You should ask him about how he feels about the relationship and how he feels about you.
Don’t be confrontational about it.
Just ask him to be honest.
There is a reason why you haven’t met his friends yet.
There is something that is holding him back.
Try to look back on your relationship so far.
Does he often talk to you about his friends?
Does he tell you about specific moments that he has had with his friends?
Does he mention some of his friends by name?
If he rarely talks to you about his friends or even mentions them by name to you, he may not be serious about this relationship.
The likelihood of ever meeting his friends are a lot less when he never or rarely talks about them to you.
This may mean that he doesn’t really see this relationship going further.
He may look at the relationship as something that is good for him for now but doesn’t see it lasting.
On the flip side, if he does talk to you about his friends and mentions some of them by name, there is a good chance that you will eventually meet them.
However, he may still need some time to figure out if this is the relationship he wants to stay in.
He may want to be certain that you are the right one for him before he allows you to meet his friends.
He may truly believe that if he were to introduce you to his friends, he would be showing his friends just how serious he is about you.
This may be a really big deal to him.
As a result, he decides to wait it out until he is absolutely certain that you are someone he would want to be with for the long-term.
Another reason why you haven’t met his friends may also be because he is worried that you wouldn’t be accepting of them or they wouldn’t be accepting of you.
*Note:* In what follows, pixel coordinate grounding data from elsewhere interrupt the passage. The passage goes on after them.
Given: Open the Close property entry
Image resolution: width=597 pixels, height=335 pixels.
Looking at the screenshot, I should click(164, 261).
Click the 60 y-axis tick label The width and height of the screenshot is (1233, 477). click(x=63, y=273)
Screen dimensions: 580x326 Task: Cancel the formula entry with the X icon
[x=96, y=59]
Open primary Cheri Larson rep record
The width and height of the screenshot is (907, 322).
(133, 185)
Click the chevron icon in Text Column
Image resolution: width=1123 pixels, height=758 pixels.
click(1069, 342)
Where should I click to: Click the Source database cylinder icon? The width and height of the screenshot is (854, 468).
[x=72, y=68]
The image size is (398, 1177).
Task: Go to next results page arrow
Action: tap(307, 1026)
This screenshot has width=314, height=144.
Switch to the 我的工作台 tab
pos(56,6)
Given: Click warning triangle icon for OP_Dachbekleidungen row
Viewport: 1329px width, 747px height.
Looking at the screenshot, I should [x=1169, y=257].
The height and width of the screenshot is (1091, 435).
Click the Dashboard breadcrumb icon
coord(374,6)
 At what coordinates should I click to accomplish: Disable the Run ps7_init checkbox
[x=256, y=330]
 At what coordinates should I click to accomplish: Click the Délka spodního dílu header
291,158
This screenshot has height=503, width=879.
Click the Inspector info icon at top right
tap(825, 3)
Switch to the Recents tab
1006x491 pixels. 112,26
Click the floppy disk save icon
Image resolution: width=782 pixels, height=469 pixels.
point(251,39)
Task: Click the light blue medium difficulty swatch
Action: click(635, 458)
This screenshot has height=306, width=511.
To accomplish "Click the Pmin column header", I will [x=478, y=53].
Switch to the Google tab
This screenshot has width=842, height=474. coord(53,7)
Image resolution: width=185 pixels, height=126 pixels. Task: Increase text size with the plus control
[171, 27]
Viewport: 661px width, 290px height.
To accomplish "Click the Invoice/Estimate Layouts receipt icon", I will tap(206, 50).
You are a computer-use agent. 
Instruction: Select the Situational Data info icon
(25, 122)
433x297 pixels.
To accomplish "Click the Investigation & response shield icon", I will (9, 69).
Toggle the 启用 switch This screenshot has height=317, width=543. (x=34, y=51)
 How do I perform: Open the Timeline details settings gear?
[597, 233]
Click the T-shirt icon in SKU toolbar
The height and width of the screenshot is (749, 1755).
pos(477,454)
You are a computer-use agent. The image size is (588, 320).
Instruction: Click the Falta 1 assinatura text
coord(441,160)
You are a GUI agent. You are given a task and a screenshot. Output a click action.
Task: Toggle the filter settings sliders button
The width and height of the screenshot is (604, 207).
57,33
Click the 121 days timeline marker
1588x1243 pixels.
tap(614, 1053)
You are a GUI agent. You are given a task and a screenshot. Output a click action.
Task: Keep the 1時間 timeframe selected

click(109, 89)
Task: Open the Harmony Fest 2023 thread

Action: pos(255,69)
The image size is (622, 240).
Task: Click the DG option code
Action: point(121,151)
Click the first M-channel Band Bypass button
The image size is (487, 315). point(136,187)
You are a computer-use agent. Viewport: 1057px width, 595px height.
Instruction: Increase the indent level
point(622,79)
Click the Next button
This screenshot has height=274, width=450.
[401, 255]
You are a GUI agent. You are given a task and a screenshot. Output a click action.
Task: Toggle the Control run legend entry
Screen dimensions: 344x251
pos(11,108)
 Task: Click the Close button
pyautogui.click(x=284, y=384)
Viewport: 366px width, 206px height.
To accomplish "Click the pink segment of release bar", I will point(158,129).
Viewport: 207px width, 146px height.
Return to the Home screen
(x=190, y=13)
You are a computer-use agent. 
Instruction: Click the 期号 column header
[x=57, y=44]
He may feel like he has to give his friends more time to warm up to you before he introduces them to you.
He may also feel like he has to give you more time to warm up to them before he introduces you to them.
This kind of uncertainty may be the reason why it has been 4 months and you still haven’t met his friends.
He may truly be worried that he could either lose you or his friends if the introductions aren’t made at the appropriate time.
If you have a certain set of beliefs that contradict with those of his friends, he may be even more hesitant to have you meet them.
He may just want to wait it out until you have gotten comfortable enough with him that you won’t judge him for his choice of friends.
Once he feels that you have true feelings for him, he may feel safer in introducing you to his friends without the fear that he may lose you because you disapprove.